10. Hawaiian's OTP stated that Hawaiian's board made no recommendation as to whether shareholders should tender or refrain from tendering their shares. However, the OTP represented that: (1) Hawaiian's board believed the "Offer is a prudent use of Hawaiian's financial resources"; (2) the board had conducted a review of Hawaiian's financial position and had determined that Hawaiian could complete the tender offer and still pass the solvency test under Hawaii law; (3) Hawaiian's remaining cash would "still provide sufficient working capital for our operations for the foreseeable future"; and (4) shareholders who did not tender might receive a benefit because they would own a larger interest in Hawaiian.

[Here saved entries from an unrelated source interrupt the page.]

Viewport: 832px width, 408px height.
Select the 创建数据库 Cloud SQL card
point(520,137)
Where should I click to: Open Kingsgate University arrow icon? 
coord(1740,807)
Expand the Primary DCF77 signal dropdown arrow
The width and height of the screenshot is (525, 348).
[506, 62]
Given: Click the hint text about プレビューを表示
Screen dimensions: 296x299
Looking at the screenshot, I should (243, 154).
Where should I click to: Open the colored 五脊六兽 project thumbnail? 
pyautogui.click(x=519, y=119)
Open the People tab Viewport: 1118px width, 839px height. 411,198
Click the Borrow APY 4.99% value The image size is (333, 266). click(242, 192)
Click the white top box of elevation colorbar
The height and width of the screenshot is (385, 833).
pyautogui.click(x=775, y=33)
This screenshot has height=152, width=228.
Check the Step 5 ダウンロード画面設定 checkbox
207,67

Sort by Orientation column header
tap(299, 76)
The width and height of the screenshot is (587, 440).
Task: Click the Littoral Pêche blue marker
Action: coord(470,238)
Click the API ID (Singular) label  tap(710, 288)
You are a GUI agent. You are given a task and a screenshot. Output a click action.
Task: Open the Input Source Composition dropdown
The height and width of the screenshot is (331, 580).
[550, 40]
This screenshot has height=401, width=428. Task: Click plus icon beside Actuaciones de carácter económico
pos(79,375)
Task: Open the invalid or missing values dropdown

11. Between the May 31st tender offer announcement and the June 27, 2002 closing date, Hawaiian (but not Hawaiian's minority shareholders) learned that the company's financial condition had materially deteriorated. In preparation for a June 14, 2002 board meeting, Hawaiian prepared final financial results for April 2002 and "flash" financial results for May 2002. The April results reflected a $7.7 million net loss for that month compared to a projected net loss of only $500,000 as provided to Hawaiian's expert in the April projections. The flash May results reflected a likely operating loss for May of $7 million, in contrast to the $2.3 million projected loss contained in the projections relied upon by the expert. Based on the April final and May flash results, Hawaiian once again revised its financial forecast for fiscal year 2002 downward. The revised forecast projected a $9.3 million operating loss for 2002, rather than the $12 million operating profit as reflected in the projections provided to and relied upon by Hawaiian's expert. Hawaiian did not file a notice of material change to inform minority shareholders that prior representations about the company's solvency were based on projections that had been rendered obsolete by two months of disappointing financial results.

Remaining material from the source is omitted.